[SOURCE DATA — start]

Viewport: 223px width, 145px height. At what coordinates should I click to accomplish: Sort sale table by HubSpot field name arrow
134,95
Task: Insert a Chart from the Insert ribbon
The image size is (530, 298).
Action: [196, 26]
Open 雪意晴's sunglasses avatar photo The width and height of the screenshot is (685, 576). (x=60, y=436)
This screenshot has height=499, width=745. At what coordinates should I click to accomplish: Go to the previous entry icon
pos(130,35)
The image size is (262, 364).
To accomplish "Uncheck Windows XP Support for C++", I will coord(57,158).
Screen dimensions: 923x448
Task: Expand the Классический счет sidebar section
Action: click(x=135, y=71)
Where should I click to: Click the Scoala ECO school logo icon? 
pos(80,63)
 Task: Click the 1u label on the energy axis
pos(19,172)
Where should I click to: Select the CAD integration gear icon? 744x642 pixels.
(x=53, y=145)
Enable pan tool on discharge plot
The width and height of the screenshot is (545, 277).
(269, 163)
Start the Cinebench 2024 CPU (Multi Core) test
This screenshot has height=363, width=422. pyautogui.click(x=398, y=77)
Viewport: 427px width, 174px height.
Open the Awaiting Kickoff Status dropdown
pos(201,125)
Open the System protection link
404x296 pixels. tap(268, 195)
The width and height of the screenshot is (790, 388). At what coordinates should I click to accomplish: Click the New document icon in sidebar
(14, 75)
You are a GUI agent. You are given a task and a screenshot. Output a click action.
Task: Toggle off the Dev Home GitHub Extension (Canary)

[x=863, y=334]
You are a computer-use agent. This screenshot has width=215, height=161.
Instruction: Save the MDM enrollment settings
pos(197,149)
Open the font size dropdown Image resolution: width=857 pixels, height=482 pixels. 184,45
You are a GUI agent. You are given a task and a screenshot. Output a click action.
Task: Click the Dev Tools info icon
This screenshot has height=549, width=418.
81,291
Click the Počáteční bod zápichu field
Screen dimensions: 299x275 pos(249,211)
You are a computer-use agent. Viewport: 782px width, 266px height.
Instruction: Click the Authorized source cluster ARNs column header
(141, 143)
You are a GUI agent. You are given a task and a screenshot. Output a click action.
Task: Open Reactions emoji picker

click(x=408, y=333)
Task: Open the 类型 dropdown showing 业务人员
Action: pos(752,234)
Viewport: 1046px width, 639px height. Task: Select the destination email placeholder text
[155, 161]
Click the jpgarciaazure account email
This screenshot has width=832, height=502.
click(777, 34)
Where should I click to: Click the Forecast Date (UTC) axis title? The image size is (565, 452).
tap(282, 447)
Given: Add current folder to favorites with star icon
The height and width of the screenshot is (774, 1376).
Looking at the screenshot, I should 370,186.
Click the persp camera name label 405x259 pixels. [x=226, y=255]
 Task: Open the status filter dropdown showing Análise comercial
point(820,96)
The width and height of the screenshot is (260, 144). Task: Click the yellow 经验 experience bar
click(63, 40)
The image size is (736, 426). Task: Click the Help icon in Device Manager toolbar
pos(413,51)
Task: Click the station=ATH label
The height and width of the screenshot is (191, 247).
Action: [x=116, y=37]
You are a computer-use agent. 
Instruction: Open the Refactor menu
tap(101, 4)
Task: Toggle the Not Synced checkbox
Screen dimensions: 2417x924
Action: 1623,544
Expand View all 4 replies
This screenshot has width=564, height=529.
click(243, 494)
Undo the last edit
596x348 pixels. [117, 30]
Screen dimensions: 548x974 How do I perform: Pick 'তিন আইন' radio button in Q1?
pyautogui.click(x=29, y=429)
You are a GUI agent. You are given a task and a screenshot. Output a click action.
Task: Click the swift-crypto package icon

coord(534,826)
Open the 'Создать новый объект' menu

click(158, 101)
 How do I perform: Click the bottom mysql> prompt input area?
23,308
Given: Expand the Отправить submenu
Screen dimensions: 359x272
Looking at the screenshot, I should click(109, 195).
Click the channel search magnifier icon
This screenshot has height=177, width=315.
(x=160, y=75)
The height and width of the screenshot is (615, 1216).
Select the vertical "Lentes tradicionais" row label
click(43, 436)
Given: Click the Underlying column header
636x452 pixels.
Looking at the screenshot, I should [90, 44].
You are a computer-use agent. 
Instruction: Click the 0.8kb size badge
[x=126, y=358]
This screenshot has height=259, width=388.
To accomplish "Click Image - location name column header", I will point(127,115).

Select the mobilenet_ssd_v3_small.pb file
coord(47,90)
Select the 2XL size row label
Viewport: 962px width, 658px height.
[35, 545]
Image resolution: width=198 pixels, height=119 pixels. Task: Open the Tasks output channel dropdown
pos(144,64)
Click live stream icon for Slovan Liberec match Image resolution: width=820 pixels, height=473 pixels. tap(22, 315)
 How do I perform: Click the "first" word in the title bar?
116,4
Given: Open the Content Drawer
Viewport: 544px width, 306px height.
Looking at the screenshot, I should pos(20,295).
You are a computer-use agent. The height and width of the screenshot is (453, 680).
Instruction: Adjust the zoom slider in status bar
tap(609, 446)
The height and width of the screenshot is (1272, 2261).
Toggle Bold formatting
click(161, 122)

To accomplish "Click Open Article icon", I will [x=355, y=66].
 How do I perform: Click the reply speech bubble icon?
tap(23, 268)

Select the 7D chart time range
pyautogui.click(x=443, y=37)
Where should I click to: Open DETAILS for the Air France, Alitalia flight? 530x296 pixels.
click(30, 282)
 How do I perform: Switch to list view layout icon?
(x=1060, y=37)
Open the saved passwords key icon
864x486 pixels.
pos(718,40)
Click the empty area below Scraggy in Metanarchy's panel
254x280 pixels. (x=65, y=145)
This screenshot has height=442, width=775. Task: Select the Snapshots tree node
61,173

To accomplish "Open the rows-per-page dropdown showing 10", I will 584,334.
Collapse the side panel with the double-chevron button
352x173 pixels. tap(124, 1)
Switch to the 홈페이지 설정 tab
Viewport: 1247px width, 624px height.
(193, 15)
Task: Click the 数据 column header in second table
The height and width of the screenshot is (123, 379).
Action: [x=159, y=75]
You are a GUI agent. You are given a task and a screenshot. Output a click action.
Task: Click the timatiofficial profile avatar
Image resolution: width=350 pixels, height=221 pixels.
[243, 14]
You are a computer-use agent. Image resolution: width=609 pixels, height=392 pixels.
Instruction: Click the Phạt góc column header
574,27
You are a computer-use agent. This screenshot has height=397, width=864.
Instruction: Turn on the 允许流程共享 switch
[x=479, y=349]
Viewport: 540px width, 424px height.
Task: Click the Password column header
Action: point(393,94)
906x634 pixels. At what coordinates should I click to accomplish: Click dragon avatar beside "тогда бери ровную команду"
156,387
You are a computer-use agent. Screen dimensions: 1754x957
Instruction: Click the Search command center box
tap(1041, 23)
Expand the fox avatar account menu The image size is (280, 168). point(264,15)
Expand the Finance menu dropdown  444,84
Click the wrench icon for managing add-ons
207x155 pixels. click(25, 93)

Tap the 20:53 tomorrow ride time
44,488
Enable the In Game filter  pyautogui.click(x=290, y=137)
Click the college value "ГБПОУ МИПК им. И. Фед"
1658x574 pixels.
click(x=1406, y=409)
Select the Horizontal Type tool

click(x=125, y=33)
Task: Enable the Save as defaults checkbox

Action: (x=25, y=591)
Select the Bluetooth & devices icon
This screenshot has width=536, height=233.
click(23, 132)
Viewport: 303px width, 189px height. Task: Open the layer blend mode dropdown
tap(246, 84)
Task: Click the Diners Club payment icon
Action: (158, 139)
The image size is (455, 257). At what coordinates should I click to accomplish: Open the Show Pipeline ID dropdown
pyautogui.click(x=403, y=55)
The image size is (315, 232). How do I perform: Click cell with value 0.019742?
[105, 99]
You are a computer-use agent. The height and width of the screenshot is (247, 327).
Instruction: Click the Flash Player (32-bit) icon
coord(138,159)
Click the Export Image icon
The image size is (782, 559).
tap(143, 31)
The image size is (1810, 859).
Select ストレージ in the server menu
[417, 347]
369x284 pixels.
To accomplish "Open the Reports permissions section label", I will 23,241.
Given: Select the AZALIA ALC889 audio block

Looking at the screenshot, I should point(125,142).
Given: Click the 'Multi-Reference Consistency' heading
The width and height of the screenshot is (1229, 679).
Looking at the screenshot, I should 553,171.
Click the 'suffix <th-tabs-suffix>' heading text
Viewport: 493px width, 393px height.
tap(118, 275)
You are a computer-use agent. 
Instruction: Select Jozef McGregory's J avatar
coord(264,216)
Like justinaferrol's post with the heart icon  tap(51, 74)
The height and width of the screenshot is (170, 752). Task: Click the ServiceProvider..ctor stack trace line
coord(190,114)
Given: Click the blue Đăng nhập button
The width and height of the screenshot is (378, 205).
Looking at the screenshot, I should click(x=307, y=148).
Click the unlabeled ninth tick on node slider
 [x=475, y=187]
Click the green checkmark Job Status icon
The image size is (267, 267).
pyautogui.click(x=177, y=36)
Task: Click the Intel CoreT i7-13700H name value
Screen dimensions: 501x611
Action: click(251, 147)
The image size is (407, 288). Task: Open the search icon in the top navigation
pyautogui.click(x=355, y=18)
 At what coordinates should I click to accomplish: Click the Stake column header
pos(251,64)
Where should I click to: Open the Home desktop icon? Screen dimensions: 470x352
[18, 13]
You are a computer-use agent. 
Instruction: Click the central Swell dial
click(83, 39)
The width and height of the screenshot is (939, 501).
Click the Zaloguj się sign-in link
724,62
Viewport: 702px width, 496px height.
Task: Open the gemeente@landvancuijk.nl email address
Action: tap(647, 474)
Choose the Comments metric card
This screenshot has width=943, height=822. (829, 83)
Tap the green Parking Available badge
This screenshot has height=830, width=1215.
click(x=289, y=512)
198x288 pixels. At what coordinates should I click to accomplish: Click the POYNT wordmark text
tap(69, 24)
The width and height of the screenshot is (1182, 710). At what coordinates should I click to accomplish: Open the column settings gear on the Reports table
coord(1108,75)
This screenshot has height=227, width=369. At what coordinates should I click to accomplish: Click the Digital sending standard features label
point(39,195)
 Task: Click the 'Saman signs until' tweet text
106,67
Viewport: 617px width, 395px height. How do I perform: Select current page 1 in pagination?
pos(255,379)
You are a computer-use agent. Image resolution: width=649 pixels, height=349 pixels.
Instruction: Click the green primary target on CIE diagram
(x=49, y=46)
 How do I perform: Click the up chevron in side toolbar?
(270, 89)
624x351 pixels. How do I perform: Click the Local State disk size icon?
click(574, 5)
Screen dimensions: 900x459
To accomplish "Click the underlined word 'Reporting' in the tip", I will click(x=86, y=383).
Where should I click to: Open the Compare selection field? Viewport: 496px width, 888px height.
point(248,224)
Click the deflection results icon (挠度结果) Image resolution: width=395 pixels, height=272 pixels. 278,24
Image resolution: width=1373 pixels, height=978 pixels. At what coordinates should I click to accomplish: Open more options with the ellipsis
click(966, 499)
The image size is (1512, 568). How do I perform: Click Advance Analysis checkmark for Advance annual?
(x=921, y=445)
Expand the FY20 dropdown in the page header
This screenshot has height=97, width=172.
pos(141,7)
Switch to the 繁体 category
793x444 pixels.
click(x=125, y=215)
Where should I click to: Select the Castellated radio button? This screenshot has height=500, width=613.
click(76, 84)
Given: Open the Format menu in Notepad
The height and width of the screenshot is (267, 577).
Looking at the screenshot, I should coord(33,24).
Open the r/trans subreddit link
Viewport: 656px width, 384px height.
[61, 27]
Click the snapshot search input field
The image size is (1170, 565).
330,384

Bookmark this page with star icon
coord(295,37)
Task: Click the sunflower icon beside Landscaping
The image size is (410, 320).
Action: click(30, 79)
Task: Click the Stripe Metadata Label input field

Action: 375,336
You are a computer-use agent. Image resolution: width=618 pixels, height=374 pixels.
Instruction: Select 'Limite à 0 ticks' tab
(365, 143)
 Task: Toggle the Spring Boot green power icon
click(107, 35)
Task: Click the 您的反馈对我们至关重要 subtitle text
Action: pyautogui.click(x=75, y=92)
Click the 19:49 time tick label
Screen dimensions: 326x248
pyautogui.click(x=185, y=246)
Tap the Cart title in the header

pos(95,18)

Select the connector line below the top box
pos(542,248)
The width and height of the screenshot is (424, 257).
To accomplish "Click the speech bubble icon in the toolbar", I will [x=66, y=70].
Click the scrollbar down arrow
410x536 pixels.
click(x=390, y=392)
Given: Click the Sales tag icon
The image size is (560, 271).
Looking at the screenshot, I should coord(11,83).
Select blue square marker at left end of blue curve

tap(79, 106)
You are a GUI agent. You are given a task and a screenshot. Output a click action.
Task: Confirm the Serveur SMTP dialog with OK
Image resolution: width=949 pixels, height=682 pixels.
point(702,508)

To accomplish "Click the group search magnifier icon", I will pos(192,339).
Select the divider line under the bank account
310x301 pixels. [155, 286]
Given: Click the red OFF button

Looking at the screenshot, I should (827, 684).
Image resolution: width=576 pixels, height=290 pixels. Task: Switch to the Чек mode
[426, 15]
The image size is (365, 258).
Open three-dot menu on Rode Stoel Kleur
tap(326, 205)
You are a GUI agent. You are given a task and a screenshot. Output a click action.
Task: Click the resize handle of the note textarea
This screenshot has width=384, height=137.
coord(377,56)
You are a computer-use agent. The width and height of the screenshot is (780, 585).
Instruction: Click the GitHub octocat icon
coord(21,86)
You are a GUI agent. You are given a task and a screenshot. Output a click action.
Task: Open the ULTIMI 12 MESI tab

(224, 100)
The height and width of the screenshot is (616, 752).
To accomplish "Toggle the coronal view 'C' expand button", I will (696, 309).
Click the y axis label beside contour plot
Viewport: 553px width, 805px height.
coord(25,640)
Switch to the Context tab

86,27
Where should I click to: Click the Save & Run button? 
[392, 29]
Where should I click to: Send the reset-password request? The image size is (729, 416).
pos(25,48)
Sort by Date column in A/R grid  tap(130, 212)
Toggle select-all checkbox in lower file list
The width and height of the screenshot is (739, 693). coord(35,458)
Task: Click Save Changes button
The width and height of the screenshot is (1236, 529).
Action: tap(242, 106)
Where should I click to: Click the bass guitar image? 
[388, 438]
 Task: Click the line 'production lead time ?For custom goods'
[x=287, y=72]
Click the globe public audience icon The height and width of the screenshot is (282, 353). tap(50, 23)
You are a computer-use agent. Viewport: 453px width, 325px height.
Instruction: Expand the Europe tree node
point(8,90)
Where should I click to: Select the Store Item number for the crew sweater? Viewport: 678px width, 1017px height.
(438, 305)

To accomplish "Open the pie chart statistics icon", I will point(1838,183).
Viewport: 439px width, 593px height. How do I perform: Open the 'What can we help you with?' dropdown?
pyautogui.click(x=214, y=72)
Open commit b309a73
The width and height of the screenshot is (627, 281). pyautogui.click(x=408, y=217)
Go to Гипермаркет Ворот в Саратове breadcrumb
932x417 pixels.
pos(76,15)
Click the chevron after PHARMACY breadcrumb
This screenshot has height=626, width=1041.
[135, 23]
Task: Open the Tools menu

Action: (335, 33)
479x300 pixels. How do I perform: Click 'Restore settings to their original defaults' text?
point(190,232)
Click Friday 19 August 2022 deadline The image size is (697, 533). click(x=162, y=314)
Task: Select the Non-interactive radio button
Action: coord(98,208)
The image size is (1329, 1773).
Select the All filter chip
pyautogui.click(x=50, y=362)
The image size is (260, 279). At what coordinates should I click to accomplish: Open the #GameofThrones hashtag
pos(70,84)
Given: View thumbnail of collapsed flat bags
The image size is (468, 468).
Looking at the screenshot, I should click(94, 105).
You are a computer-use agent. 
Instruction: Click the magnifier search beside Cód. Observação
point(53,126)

[SOURCE DATA — finish]

TASK ITEM: Copy out, exactly and alone, the lines of the entries above between the ones holding "Toggle Bold formatting" and "Expand the fox", inclusive.

RESPONSE BOX:
Toggle Bold formatting
click(161, 122)

To accomplish "Click Open Article icon", I will [x=355, y=66].
 How do I perform: Click the reply speech bubble icon?
tap(23, 268)

Select the 7D chart time range
pyautogui.click(x=443, y=37)
Where should I click to: Open DETAILS for the Air France, Alitalia flight? 530x296 pixels.
click(30, 282)
 How do I perform: Switch to list view layout icon?
(x=1060, y=37)
Open the saved passwords key icon
864x486 pixels.
pos(718,40)
Click the empty area below Scraggy in Metanarchy's panel
254x280 pixels. (x=65, y=145)
This screenshot has height=442, width=775. Task: Select the Snapshots tree node
61,173

To accomplish "Open the rows-per-page dropdown showing 10", I will 584,334.
Collapse the side panel with the double-chevron button
352x173 pixels. tap(124, 1)
Switch to the 홈페이지 설정 tab
Viewport: 1247px width, 624px height.
(193, 15)
Task: Click the 数据 column header in second table
The height and width of the screenshot is (123, 379).
Action: [x=159, y=75]
You are a GUI agent. You are given a task and a screenshot. Output a click action.
Task: Click the timatiofficial profile avatar
Image resolution: width=350 pixels, height=221 pixels.
[243, 14]
You are a computer-use agent. Image resolution: width=609 pixels, height=392 pixels.
Instruction: Click the Phạt góc column header
574,27
You are a computer-use agent. This screenshot has height=397, width=864.
Instruction: Turn on the 允许流程共享 switch
[x=479, y=349]
Viewport: 540px width, 424px height.
Task: Click the Password column header
Action: point(393,94)
906x634 pixels. At what coordinates should I click to accomplish: Click dragon avatar beside "тогда бери ровную команду"
156,387
You are a computer-use agent. Screen dimensions: 1754x957
Instruction: Click the Search command center box
tap(1041, 23)
Expand the fox avatar account menu The image size is (280, 168). point(264,15)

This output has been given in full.